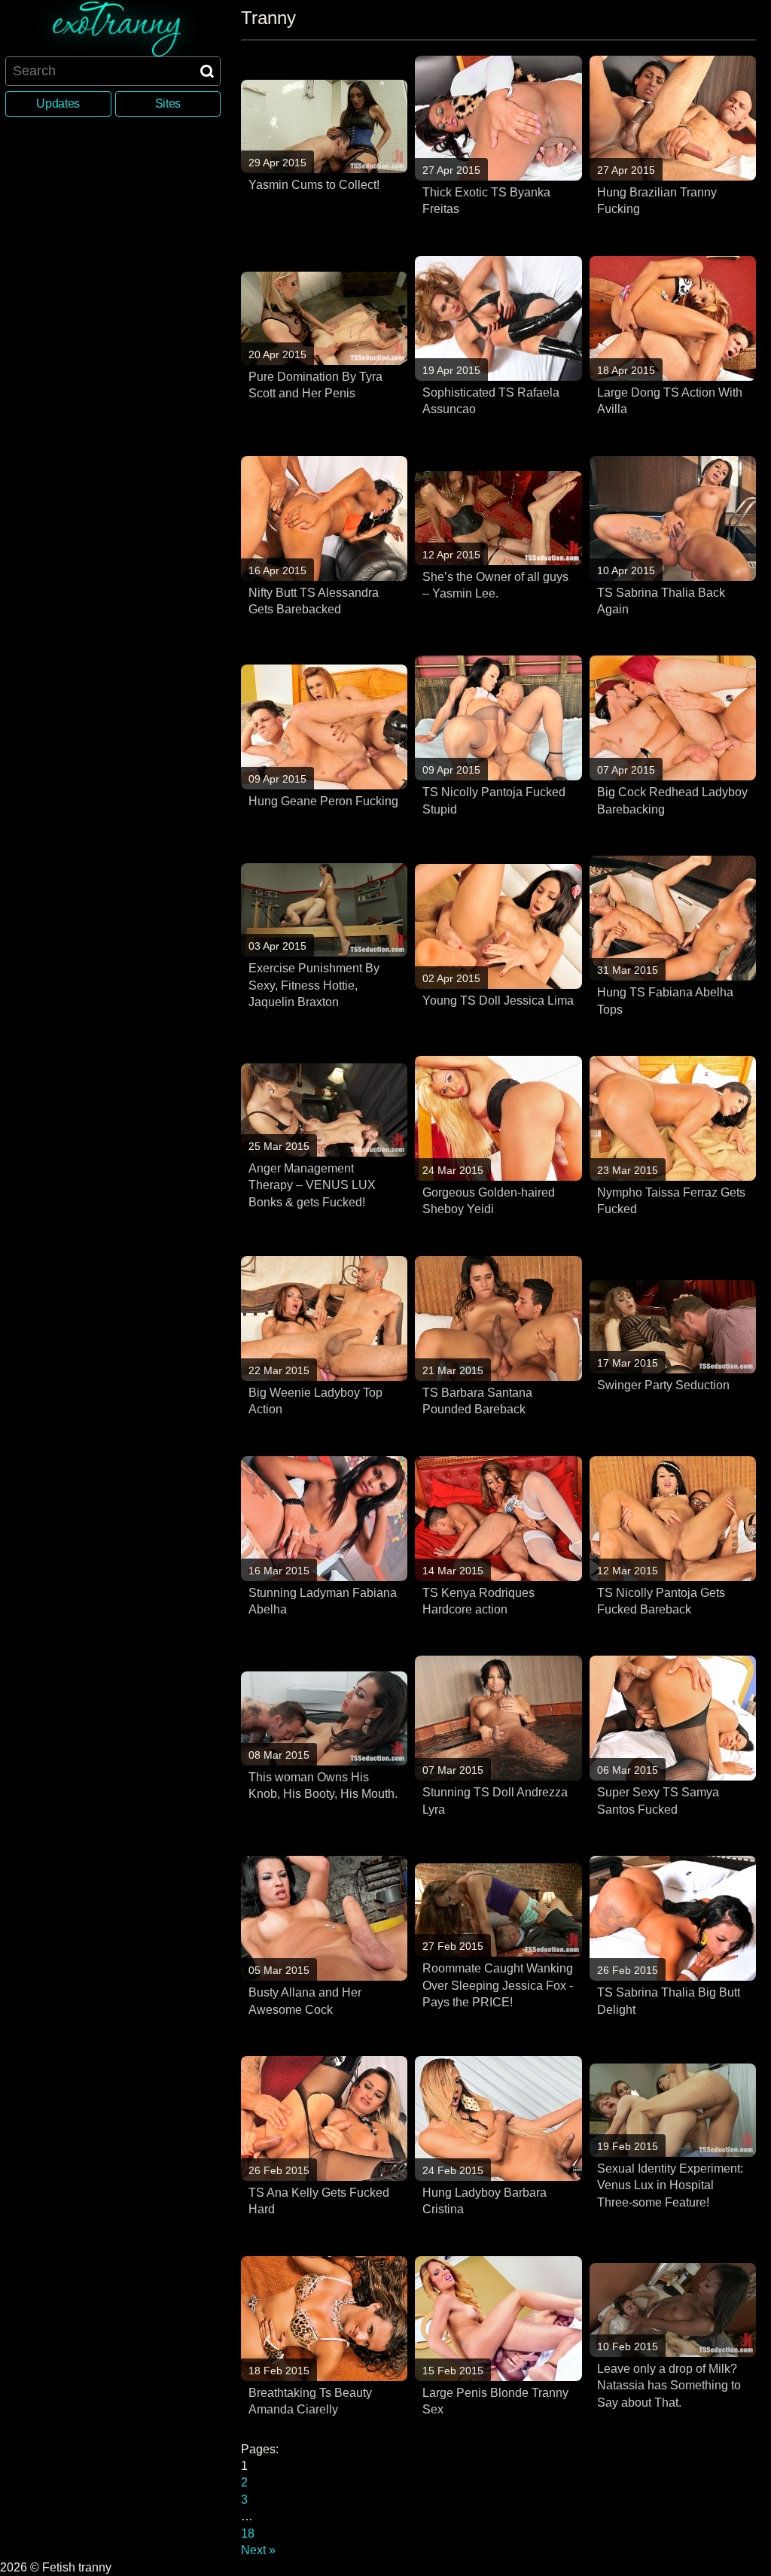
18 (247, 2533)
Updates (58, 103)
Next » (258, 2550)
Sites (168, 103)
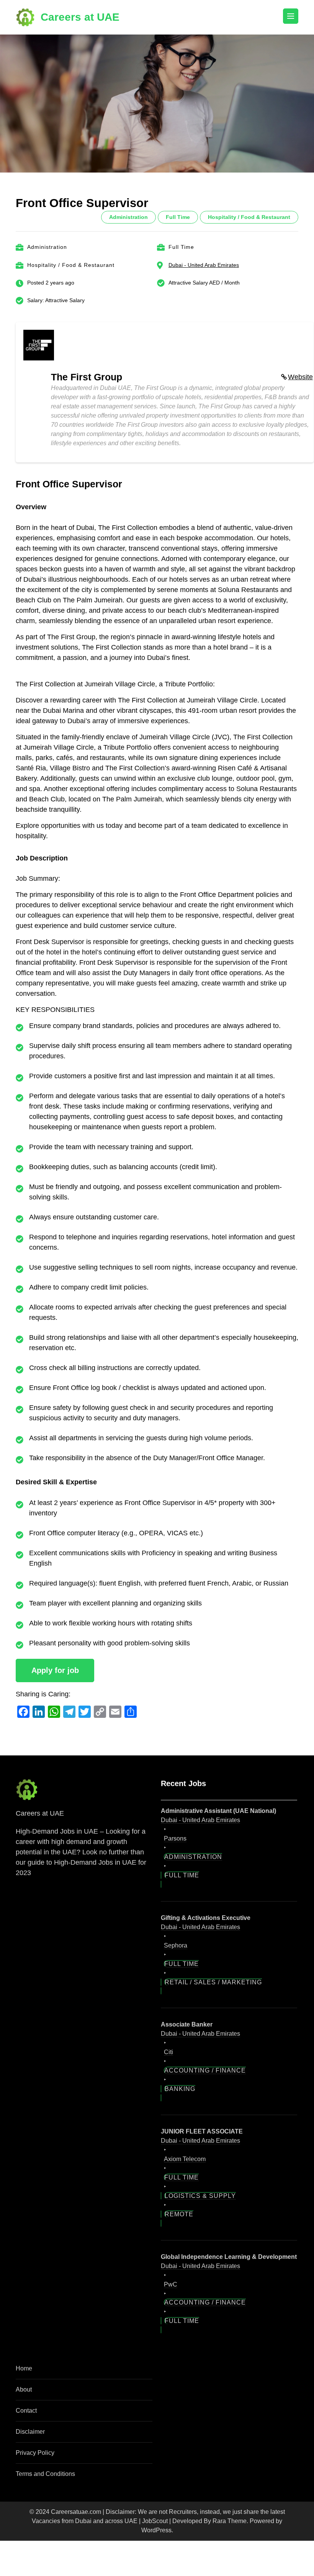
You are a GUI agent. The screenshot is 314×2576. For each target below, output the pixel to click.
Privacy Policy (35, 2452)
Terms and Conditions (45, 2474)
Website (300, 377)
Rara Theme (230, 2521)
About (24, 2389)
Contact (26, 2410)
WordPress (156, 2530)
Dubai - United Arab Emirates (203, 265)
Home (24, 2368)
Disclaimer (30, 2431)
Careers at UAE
=-=-=-=-=
* Task prompt *
Lines from the one holding "WordPress (156, 2530)" to the end of the listing above are the only ones to transcribe. Keep each exactly as written.

* Result of this exercise *
WordPress (156, 2530)
Dubai - United Arab Emirates (203, 265)
Home (24, 2368)
Disclaimer (30, 2431)
Careers at UAE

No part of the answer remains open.